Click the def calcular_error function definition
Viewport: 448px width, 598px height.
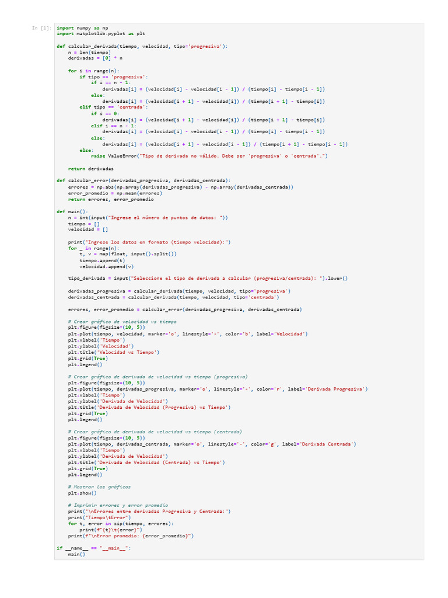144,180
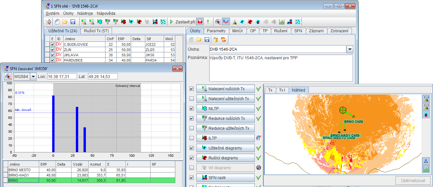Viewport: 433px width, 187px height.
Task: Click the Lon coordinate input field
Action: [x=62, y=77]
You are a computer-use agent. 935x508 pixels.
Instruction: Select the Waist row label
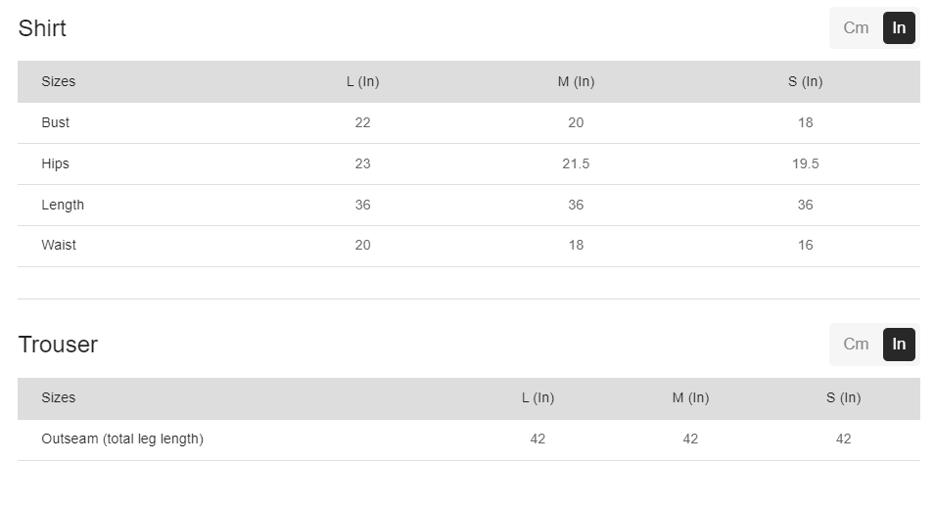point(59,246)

============

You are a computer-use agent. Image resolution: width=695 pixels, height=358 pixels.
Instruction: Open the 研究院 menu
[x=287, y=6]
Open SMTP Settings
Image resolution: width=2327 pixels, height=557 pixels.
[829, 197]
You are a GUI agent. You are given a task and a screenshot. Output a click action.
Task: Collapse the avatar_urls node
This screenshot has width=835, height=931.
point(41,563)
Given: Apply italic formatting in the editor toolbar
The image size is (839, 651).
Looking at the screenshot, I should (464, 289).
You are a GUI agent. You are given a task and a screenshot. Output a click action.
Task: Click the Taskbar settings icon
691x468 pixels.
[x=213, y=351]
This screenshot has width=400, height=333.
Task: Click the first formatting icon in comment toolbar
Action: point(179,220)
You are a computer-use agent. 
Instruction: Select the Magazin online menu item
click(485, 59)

============

### WHAT TO PRODUCE
Copy the rows above word for word, from the line with "Click the def" to the line with "point(59,246)", including both of those lines. Leave the pictures out.

### COMPLETED TASK
Click the def calcular_error function definition
Viewport: 448px width, 598px height.
144,180
Viewport: 433px width, 187px height.
Task: Click the Lon coordinate input field
Action: [x=62, y=77]
You are a computer-use agent. 935x508 pixels.
Instruction: Select the Waist row label
point(59,246)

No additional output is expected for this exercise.